-------- EXTRACTED MATERIAL --------
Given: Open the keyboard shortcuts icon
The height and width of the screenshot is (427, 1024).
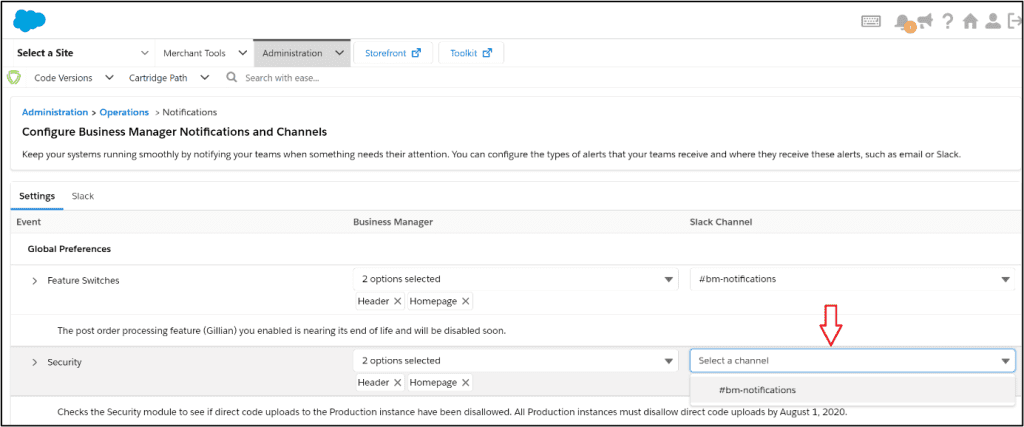Looking at the screenshot, I should click(x=871, y=22).
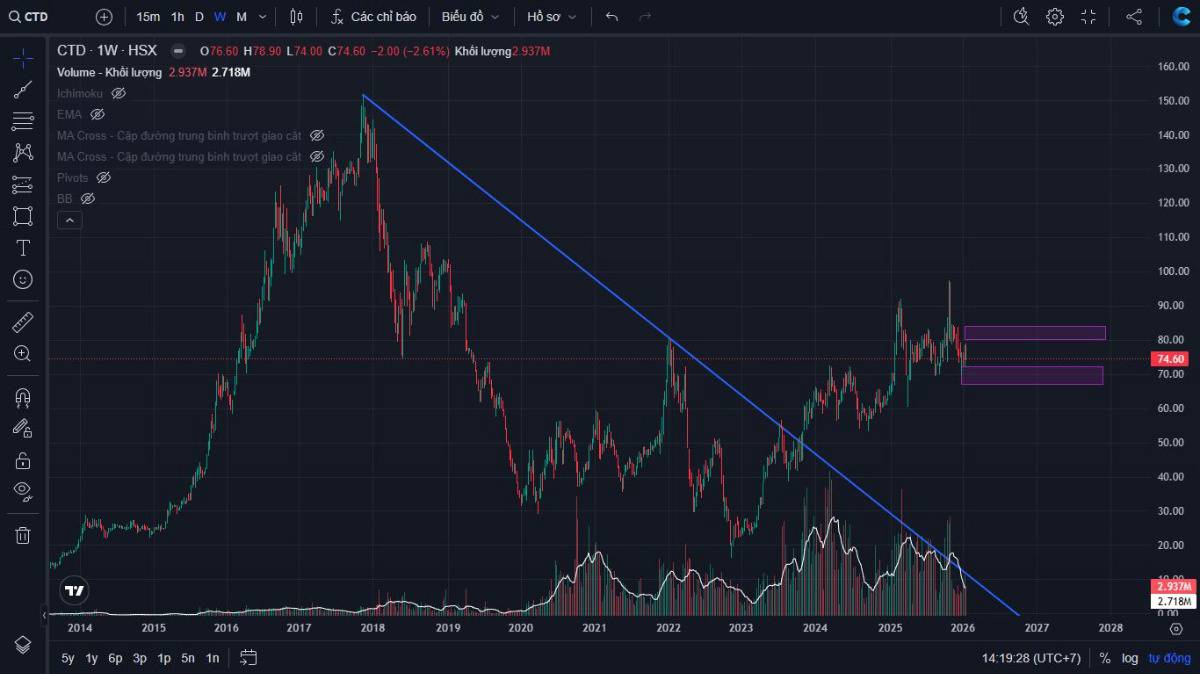
Task: Activate the magnet snap mode
Action: pyautogui.click(x=22, y=397)
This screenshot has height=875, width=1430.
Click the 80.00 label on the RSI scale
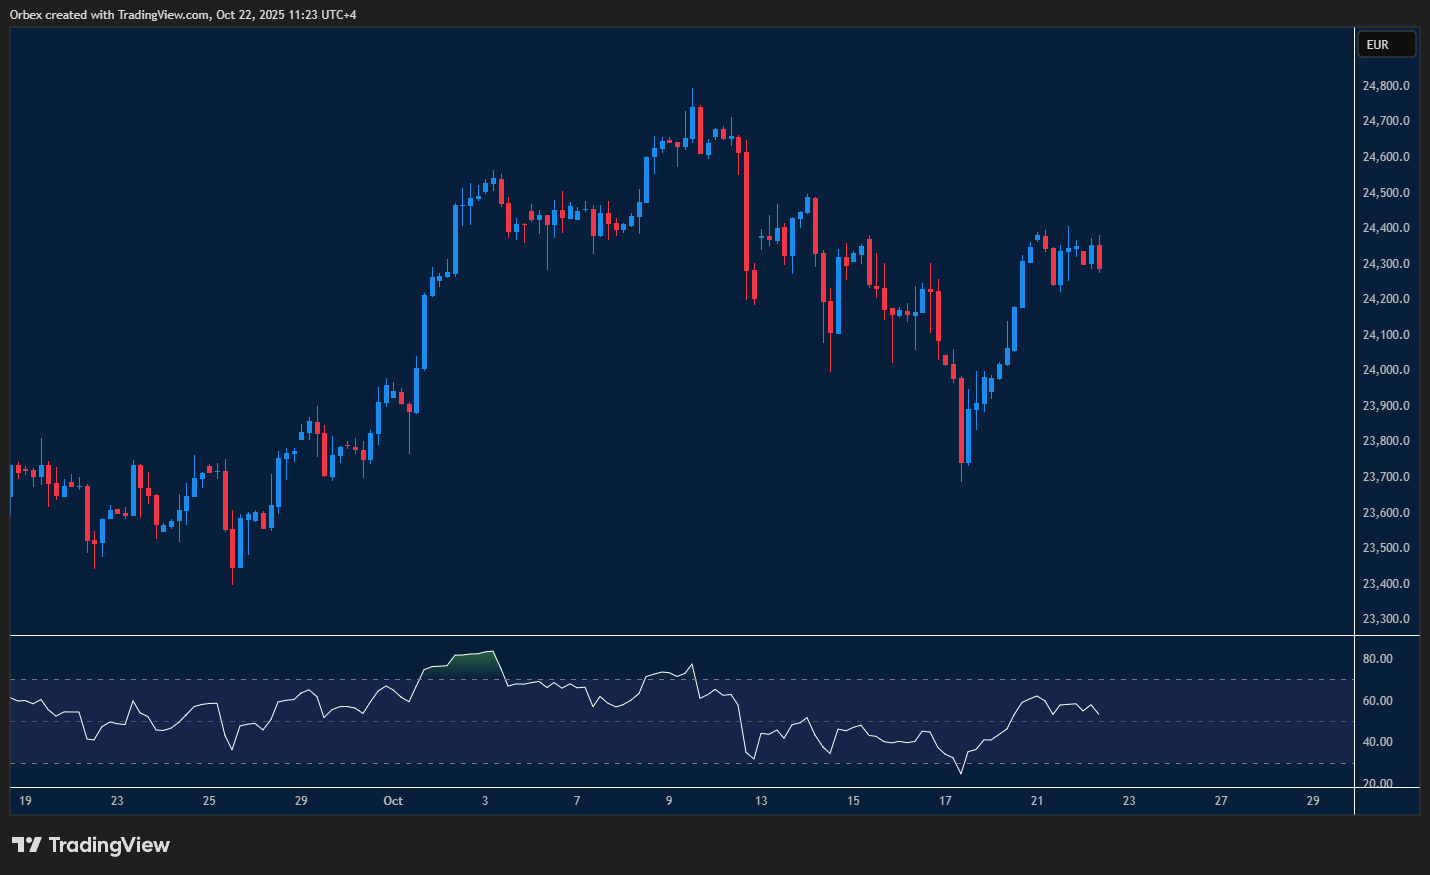coord(1380,658)
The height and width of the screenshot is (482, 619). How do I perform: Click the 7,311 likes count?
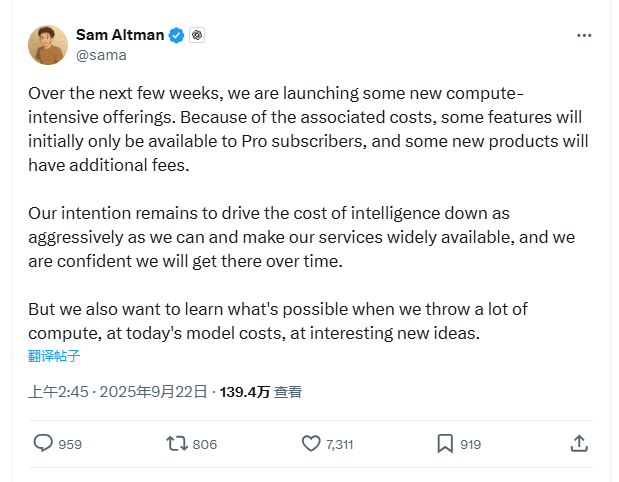[x=340, y=445]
--------
§ **PROBLEM TO WORK ON**: Reproduce every item above word for word, leaving out the pictures.

§ **EXERCISE SOLUTION**:
Given: Open the keyboard shortcuts icon
The height and width of the screenshot is (427, 1024).
Looking at the screenshot, I should click(x=871, y=22).
Task: Activate the magnet snap mode
Action: pyautogui.click(x=22, y=397)
This screenshot has height=875, width=1430.
Click the 80.00 label on the RSI scale
coord(1380,658)
The height and width of the screenshot is (482, 619). How do I perform: Click the 7,311 likes count?
[x=340, y=445]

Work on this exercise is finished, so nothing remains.